Impact of phospholipids on plasmid packaging and toxicity of gemini nanoparticles

Abstract

Understanding the relationship of structural modifications on the assembly and disassembly of synthetic or non-viral gene delivery is crucial with regard to their rational development. This study describes the use of fluorescence correlation spectroscopy (FCS), as a new tool, to investigate the effect of systematic chemical modifications to dicationic N,N-bis(dimethylalkyl)-α,ω-alkanediammonium surfactants (gemini surfactants) on the self-assembly and physical properties of a series of gemini nanoparticles (gemini NPs). A systematic screening of 27 gemini-plasmid (GP) complexes and gemini NPs showed that their final morphology is governed by the pre-compaction of plasmid by the gemini surfactants. The assembly process of gemini-plasmid intermediate complex (GP) and the final gemini NP (or gemini-plasmid-lipid complex, GPL) was monitored by the tracking of the Cy5-labeled plasmid. Based on diffusion properties, GP complexes were larger than gemini NPs (300–500 nm for GP and 200–300 nm for GPLs). Stoichiometric analysis of the raw intensity histograms showed that both GPs and GPLs particles were composed of multiple plasmids.

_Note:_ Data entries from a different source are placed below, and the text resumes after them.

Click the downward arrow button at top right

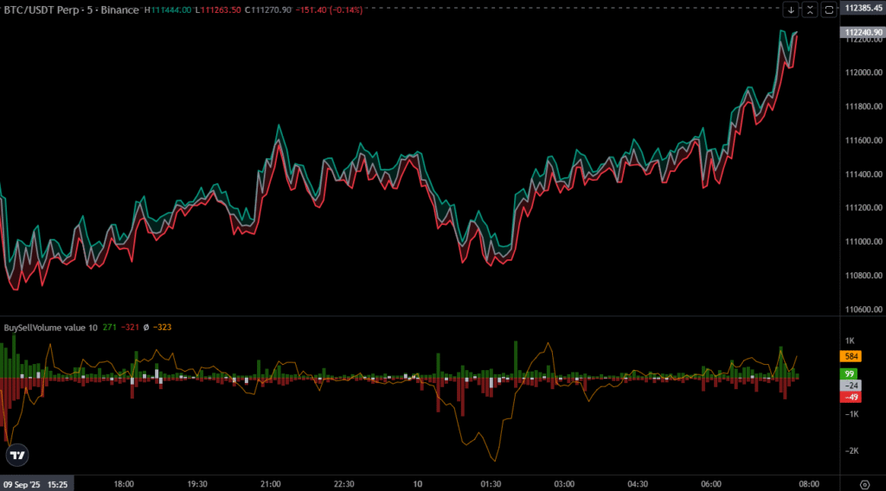pos(791,10)
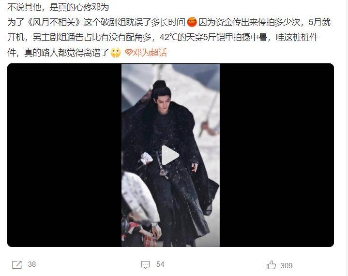Image resolution: width=348 pixels, height=276 pixels.
Task: Click the video frame of black-robed figure
Action: (x=170, y=155)
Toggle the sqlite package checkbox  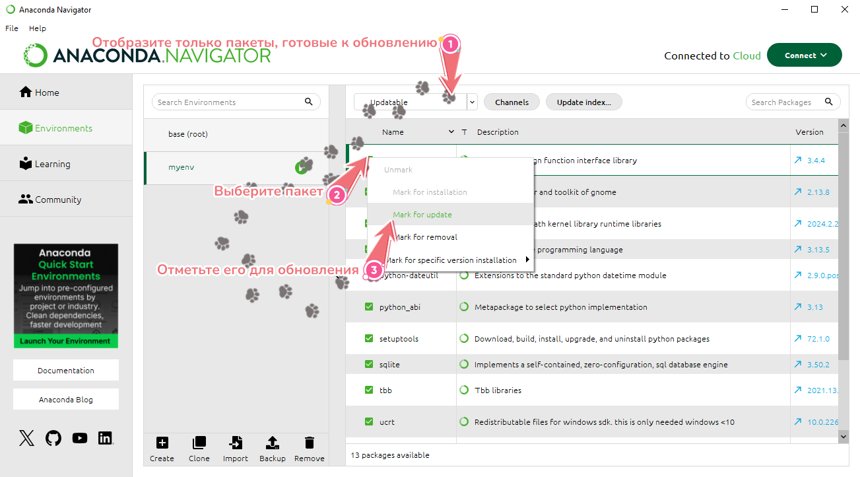(x=369, y=365)
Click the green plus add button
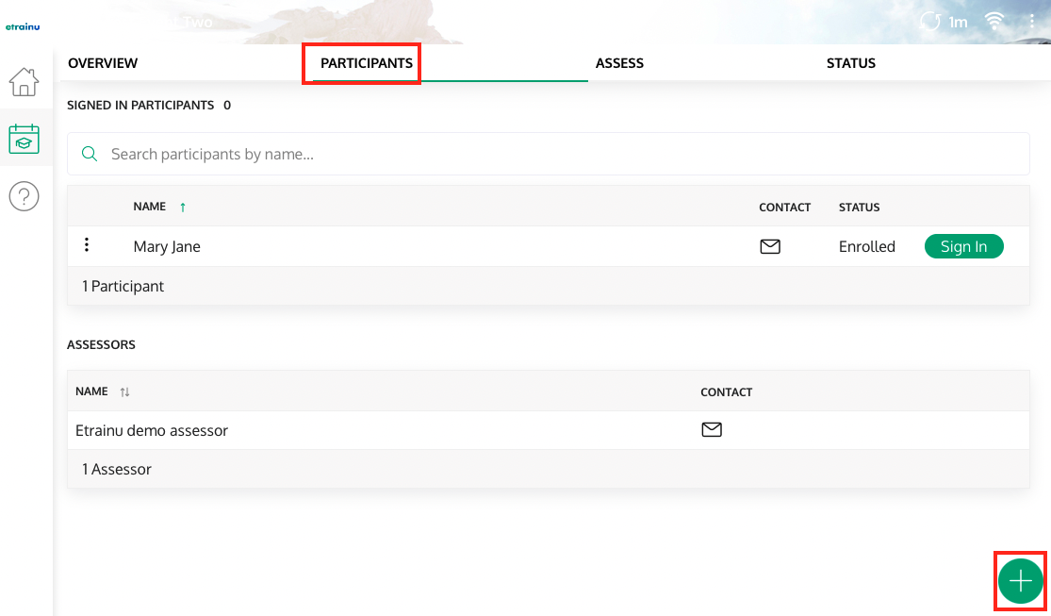Viewport: 1051px width, 616px height. (x=1021, y=581)
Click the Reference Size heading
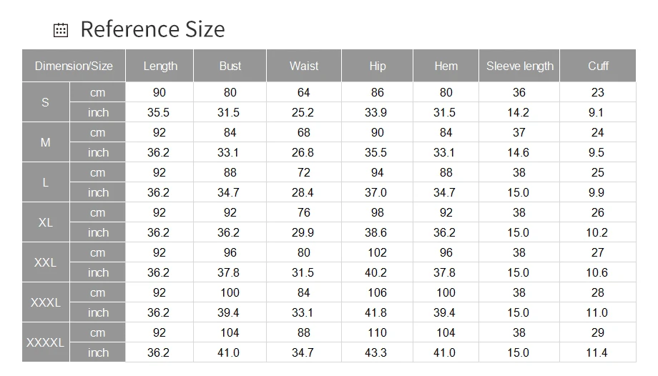Screen dimensions: 658x376 (153, 29)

The final GPLs contain fewer plasmids (2–20 per particle) compared to the intermediate GP (5–35 per particle). The addition of phospholipids dispersed and stabilized GPs to form GPL, but the type of phospholipid (DOPE or DD 1 : 3) had little effect on the final size of the particles. The FCS data were both validated and complemented by the results of studies of dynamic light scattering (DLS), atomic force microscopy (AFM), X-ray scattering and dye-exclusion assays. A model for gemini NP assembly involving supramolecular aggregate intermediates is proposed.